Set Yourself Up for Caregiving Success with Balanced Self-Care
⌘ A guest post by Lydia Chan of Alzheimer's Caregiver
Caregiving is a challenging undertaking in all ways, and without a good plan in place, you are likely to end up drained and burned out by the responsibilities involved. If you’re a new caregiver, set yourself and your loved one up for success right from the start. The best strategy is to be mindful of your own needs, embracing a self-care plan to maintain your physical and mental wellness.
Cover your basics
You’re probably familiar with the expression, “You can’t pour from an empty cup.” In order to be effective in your role, develop a self-care regimen to maintain your health and vitality. Part of your basic regimen should include exercise. Even short sessions can make a difference, so look for easy ways to add physical activity to your days. Walk farther when you run errands, go swimming at the gym, or put together a few pieces of exercise equipment for at home. Medicare.org points out there are some terrific tech-oriented indoor fitness options these days as well. For instance, Wii games can be played in your own living room, and there are ample workout videos on YouTube to exercise to whenever you have a few minutes of downtime. And for variety, consider putting some fitness apps on your phone. By making exercise convenient, it’s easier to find the time.

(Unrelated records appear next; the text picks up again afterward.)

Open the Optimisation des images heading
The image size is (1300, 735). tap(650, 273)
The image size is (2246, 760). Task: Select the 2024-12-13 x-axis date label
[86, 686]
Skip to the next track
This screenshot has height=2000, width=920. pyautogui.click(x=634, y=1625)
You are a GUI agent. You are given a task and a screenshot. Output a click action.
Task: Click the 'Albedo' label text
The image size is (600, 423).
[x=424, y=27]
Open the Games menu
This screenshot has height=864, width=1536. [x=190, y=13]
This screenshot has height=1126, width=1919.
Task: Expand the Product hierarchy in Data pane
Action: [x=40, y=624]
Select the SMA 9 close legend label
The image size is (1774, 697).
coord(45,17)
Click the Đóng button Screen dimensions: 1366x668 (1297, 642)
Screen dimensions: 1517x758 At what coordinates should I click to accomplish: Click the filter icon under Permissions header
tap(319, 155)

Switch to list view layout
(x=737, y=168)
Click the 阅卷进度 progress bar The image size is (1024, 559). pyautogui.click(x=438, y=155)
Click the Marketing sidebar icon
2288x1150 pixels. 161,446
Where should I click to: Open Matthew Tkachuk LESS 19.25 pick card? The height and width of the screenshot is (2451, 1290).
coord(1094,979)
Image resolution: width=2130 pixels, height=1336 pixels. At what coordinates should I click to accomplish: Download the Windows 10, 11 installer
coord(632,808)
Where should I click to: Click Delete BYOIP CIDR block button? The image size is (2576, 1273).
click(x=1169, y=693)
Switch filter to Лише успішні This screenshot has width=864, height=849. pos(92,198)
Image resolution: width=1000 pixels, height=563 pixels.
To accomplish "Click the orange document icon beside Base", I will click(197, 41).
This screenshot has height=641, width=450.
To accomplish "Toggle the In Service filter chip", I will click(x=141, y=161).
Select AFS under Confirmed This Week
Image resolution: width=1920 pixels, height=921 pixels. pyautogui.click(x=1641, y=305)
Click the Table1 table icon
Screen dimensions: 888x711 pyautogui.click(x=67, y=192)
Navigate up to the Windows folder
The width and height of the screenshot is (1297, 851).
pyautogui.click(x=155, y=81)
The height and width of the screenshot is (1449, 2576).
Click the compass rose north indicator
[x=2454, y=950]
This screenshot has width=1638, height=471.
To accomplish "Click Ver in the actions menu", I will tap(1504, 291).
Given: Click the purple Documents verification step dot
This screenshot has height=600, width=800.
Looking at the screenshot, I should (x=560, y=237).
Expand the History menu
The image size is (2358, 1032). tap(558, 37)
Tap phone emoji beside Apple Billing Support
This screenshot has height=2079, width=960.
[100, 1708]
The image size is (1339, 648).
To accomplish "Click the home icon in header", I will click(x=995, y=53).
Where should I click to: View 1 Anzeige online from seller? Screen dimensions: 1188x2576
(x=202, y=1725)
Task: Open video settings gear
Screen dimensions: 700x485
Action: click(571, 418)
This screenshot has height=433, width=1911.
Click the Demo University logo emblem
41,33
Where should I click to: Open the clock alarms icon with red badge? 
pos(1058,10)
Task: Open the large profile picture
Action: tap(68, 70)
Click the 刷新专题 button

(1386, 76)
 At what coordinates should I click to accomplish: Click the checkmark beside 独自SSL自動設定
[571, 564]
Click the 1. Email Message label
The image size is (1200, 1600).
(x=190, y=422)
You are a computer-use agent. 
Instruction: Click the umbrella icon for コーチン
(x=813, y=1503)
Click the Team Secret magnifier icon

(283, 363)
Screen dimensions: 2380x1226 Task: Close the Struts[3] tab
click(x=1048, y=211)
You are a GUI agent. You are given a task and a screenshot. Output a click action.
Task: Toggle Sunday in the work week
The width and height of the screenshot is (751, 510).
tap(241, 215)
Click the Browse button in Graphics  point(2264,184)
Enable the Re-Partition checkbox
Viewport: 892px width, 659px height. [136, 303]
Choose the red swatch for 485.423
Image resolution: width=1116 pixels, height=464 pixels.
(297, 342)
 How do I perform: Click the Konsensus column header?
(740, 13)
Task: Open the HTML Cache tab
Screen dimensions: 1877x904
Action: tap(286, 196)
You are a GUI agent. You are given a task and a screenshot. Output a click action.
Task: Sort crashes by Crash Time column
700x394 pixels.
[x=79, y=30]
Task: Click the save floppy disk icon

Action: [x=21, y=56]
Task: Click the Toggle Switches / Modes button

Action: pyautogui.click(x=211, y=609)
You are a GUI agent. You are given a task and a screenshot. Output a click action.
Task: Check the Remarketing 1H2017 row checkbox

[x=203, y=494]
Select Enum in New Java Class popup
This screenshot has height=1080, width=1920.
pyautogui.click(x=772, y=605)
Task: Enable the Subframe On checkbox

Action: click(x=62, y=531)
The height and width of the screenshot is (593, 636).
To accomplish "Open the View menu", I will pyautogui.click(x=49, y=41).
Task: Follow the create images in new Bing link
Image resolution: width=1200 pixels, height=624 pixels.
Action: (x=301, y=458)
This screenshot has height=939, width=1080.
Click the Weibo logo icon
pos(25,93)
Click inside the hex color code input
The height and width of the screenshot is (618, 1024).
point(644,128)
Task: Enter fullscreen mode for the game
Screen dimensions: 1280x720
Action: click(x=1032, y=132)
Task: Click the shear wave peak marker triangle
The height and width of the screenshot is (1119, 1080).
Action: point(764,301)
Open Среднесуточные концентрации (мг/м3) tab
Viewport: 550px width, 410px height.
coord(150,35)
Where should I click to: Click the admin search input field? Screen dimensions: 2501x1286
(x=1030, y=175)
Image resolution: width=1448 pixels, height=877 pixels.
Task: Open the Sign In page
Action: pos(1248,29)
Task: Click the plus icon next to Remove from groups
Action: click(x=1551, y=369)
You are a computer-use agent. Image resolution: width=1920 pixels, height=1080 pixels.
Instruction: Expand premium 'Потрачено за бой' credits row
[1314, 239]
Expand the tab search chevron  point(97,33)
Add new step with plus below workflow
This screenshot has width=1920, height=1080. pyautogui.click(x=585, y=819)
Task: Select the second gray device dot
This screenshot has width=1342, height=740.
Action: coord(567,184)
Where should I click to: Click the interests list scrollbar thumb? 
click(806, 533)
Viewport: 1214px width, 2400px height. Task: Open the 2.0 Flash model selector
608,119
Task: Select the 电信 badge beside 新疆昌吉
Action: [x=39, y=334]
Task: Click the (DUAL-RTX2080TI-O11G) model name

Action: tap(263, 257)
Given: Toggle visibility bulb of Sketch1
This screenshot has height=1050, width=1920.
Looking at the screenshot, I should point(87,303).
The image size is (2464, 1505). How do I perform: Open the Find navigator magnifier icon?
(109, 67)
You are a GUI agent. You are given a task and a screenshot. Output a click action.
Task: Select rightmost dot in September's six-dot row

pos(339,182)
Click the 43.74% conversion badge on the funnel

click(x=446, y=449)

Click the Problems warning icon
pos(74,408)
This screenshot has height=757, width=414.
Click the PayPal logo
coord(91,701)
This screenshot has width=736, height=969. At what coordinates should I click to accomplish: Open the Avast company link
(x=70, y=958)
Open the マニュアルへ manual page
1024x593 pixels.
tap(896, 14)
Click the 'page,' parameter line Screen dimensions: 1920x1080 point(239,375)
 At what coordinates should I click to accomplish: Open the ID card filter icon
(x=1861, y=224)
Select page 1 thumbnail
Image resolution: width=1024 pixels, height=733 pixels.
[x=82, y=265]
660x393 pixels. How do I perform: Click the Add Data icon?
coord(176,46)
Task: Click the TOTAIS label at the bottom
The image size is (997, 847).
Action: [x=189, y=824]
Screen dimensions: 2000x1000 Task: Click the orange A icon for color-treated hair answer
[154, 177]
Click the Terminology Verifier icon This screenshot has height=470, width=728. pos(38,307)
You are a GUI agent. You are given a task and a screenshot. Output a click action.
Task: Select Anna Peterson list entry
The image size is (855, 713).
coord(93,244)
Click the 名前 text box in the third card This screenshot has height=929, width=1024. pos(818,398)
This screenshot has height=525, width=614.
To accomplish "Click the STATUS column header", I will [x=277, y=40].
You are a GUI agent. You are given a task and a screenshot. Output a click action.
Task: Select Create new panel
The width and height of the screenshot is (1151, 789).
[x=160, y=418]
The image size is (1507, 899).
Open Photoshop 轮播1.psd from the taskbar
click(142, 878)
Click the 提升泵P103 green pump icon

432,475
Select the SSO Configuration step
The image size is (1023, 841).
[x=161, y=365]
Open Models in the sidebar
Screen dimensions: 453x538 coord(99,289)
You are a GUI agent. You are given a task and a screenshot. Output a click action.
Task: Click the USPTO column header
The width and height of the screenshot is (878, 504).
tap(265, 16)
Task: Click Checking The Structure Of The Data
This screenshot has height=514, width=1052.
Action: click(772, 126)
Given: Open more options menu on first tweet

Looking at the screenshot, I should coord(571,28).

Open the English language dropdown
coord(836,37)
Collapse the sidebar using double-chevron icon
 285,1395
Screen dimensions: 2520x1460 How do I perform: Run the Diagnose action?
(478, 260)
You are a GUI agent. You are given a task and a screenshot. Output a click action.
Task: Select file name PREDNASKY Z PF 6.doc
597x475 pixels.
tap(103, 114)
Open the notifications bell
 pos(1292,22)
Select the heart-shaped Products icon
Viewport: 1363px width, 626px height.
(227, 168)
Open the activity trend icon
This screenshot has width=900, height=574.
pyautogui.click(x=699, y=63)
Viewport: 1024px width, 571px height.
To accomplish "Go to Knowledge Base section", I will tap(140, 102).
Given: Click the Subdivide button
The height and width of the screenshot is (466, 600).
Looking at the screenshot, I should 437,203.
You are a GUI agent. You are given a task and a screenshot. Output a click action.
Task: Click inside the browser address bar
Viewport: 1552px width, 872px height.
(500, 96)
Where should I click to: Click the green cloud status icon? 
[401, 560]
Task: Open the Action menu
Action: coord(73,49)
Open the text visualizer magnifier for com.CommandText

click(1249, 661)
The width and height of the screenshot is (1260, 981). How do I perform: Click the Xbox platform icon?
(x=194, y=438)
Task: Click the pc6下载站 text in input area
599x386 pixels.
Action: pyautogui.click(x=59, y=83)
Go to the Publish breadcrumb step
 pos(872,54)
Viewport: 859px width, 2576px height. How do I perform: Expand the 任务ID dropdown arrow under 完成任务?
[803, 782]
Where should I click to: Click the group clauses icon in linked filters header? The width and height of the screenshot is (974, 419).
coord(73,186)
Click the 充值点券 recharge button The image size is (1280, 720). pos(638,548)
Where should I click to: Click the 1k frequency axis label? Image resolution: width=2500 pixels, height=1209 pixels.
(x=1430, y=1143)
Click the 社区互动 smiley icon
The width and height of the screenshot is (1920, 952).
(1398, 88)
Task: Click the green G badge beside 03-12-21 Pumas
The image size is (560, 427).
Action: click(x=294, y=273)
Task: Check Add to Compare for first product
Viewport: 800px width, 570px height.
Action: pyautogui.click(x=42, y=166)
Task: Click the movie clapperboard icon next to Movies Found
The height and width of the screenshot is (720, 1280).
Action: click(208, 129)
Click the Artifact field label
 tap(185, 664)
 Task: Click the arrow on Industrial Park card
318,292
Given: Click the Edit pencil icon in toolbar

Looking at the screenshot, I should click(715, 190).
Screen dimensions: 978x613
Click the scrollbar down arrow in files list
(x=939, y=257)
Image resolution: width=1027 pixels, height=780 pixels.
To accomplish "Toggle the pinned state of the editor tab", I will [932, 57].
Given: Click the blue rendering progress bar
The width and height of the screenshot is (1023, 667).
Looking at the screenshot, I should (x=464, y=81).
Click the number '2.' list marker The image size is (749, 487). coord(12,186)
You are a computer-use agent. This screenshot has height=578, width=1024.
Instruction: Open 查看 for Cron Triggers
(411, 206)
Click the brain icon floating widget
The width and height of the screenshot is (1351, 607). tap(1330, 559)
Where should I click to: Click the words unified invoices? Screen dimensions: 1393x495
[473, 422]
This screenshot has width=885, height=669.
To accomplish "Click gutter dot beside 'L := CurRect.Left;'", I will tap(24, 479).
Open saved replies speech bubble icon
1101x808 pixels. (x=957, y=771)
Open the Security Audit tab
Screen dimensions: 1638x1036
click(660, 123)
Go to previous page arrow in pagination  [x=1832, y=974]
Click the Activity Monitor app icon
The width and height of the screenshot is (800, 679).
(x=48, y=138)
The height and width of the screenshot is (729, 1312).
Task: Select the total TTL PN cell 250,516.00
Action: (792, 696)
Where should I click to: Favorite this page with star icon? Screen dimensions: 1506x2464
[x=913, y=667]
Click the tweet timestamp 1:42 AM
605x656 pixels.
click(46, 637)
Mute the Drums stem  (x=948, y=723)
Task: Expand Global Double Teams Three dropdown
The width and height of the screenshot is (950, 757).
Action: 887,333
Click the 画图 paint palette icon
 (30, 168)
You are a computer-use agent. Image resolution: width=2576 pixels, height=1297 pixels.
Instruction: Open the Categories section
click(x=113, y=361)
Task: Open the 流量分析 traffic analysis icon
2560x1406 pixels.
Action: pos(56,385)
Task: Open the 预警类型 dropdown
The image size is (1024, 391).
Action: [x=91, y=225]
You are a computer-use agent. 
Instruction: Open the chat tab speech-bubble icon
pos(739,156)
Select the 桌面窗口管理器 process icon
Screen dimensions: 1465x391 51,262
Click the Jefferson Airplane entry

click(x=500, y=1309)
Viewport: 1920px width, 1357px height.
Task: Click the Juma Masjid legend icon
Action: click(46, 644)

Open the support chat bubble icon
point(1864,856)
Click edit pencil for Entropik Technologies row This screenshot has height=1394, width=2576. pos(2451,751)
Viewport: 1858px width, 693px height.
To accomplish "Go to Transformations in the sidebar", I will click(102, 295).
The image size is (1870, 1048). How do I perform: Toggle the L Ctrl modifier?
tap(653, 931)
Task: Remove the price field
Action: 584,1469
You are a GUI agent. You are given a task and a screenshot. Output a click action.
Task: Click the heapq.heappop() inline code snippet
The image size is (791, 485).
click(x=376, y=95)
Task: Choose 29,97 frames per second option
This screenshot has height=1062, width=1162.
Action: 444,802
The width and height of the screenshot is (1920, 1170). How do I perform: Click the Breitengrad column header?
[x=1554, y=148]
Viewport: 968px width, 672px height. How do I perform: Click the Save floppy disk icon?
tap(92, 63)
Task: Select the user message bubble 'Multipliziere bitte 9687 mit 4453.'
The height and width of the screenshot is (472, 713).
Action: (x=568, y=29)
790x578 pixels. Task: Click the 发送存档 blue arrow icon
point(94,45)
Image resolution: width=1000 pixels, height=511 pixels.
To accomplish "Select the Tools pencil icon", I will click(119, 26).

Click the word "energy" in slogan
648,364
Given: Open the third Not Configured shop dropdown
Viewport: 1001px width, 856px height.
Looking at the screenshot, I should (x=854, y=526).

Fuel for your mind and body
Proper nutrition is a cornerstone of energy, outlook, and general wellness. Ensure you embrace a healthful, balanced diet so you can keep feeling and performing your best. Make sure your meals include plenty of whole grains, vegetables, fruits, dairy products, healthy fats, and lean proteins. Variety is important to ensure you get all the vitamins and minerals your mind and body need. If getting to the store is an issue, consider a grocery delivery service in your neighborhood. And to make meal preparation easy and efficient, Eating Well suggests preparing healthy make-ahead meals. You can plan out your week in advance, do your shopping online, and have the meal components delivered straight to your home. It’s a far healthier choice than most fast-food selections and still quick, inexpensive, and convenient.
Stay supported and connected
For many caregivers, the first thing to go is a social life. However, staying in touch with family and friends is part of your personal support network and should be considered a component in your self-care plan. It’s far too easy to become isolated, lonely, and worn out, so make sure you tend to your social life, and at least sometimes do so face-to-face, rather than entirely through social media. Get lunch with a friend once a week, take a class, or go for walks with your neighbor. Consider joining a hobby club, and if you’re involved with a faith organization, make sure you connect with other members. Arrange for regular respite when you can, whether through trading with other caregivers, volunteer programs, family members, or hired assistance.
Many people misunderstand self-care, thinking it’s either things they do on special occasions to feel good, or that it’s something selfish in nature. Especially as a caregiver, it’s important to understand self-care is not selfish at all, and in fact, it’s crucial for maintaining your well-being. Self-care needs to be a conscious, routine effort on your part. Without a plan in place, you risk suffering from caregiver burnout, and when that happens, both you and your loved one suffer. As time goes by, if you notice any of the signs of burnout, such as feeling increasingly irritable, skipping on aspects of your loved one’s care, or beginning to struggle with anxiety, insomnia, or depression, evaluate how you are doing with your self-care plan and adjust it to meet your needs.
Attention to your overall wellness is part of a balanced self-care program. To be effective as a caregiver, you need to maintain your health and energy. Ensure that exercising, eating right, and staying in touch with your support network are part of your ongoing priorities.